# [TEXT TO READ]

━━━━━━━━

The Pacific Northwest is a beautiful place. Welcome to the region known as Cascadia, where you will be challenged with creating a diverse landscape, all the while managing how different animal habitats mesh with one another. Can you successfully create the most harmonious ecosystem, or will you fail to achieve the proper balance?
Game Name: Cascadia
Designer: Randy Flynn
Artist: Beth Sobel
Publisher: Flatout Games
Player Count: 1-4 Players
Playing Time: 30-45 minutes
Upfront Disclaimer: I purchased my own retail copy of Cascadia. No free copy was provided for review, and I’ve had no contact with the publisher regarding this game. All opinions contained within are my own unbiased thoughts.
Welcome to…the Pacific Northwest?!
I’m going to be completely honest with you here – before turning to page one of the rulebook for this game, I had no idea that the name Cascadia referred to the region of the Pacific Northwest of the United States, as well as the western coast of Canada up through the Yukon Territory (thanks for this, American public school system!). OK, in my defense, I also live on the East Coast but anyways…back to discussing the game.
In their own words, the designer writes that this game is a “puzzly tile-laying and token-drafting game” – and that description about sums it up as accurately and concisely as anything I would write myself, so no need to restate that. Here’s a brief overview of how a game of Cascadia is setup and played:
- Each player is given a “starter habitat tile”, which is a 3-tile section of environment. No matter which one you get, they all contain all five types of habitat (Mountains, Forests, Praries, Wetlands, and Rivers). They all also contain all five types of wildlife (Bear, Elk, Salmon, Hawk, and Fox). So no matter which one you get, for the most part the game starts in a fairly even balance.
- A certain number of habitat tiles are randomly drawn to be used in the game and placed face down in a pile in the center (20 tiles per player, plus 3 – so for example, 43 tiles in a 2 player game, 63 in a 3 player game, etc). This method ensures that the game will end when each player has played exactly 20 turns.
- Gameplay on each turn is simple: There are four habitat tiles shown face up in the center, and they are each randomly paired with four different randomly chosen wildlife tokens from the draw bag. These are paired together with each other as a group for drafting (although, there are ways you can earn “nature tokens” that allow you to mix and match whichever wildlife token you want with whichever habitat tile). Each turn, a player drafts one of the four groups, then places the habitat tile anywhere they want in their own ecosystem (provided it must connect to at least one side of any existing tile they have). Then they take the wildlife token they drafted and place it on top of any unoccupied habitat tile in their ecosystem, so long as it shows the icon of that animal to allow it to be placed.
- Lastly, a new random habitat tile is turned over, pairing it with a new randomly chosen wildlife token from the draw bag, to replenish the center of the play area back up to four choices, and the next player takes their turn. This will continue until each player finishes with a total of 23 habitat tiles in front of them (the 3-tile starter piece plus 20 selections made during the game). Scores are tallied, and the player with the most points wins!
Scoring in Cascadia happens in a few basic ways, which dictates the strategy behind where to place your habitat tiles and wildlife tokens, and what you might need to stop your opponents from grabbing. For the habitat tiles, they are scored by measuring how large of a “habitat corridor” you build for each of the five types. You score 1 point per habitat tiles in your LARGEST group of each type. For example, I may have two separate Forests in my environment, with one being 5 tiles in size and the other being 3 tiles in size. I would score 5 points here for my largest forest (and nothing for any of the other smaller forests). Additionally, there is a bonus that varies based on player count, but the person who has the single largest of each habitat tile corridor receives bonus points – incentivizing you to keep track of what your opponents are doing and try to always stay one step ahead.

━━━━━━━━

# [DATA EXTRACT]
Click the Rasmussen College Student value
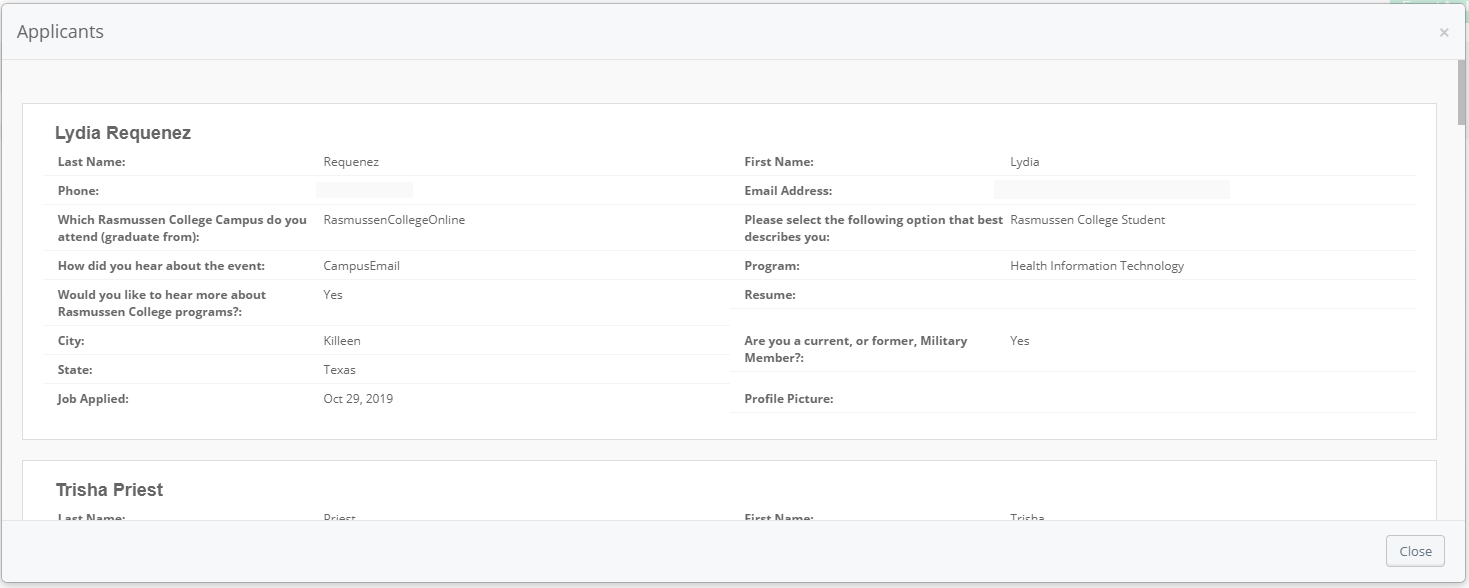 [x=1087, y=220]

━━━━━━━━

# [YOUR TASKS]
1. State whether each of the following statements agrees with the Cascadia review, answering yes or no and quoting the words of the review that decide it: (a) each player plays exactly 20 turns; (b) a 3 player game uses 43 habitat tiles; (c) the reviewer received a free copy from the publisher.
2. Pick up the Cascadia review after its final sentence and continue writing it.
The listing bears no relation to the Cascadia review.

# [RESULTS BY TASK]
1.
(a) Yes: "This method ensures that the game will end when each player has played exactly 20 turns."
(b) No: "43 tiles in a 2 player game, 63 in a 3 player game"
(c) No: "No free copy was provided for review"

2.
And then of course, you also score based on the wildlife tokens you’ve placed, and this is where the game gets really interesting, and changes each time you play. Each play you choose one rule for how each of the five wildlife types get scored – the game provides you with four different options for each animal, so if you draw randomly and mix/match, that means there are 1,024 different combinations of scoring systems you could come up with (my math is better than my geography apparently). For your first game, the designer recommends using a specific set of the five rules to keep it simple. Bears, for example, like to be placed in pairs, but with no other bears around them – and you score based on how many isolated pairs of bears you can place. Foxes on the other hand, absolutely LOVE a diversity of wildlife – you score one point for each unique type of animal is directly adjacent to any fox you place (including other foxes). And those crazy elk? They demand to be placed in straight lines, and your score grows depending on how long those lines get!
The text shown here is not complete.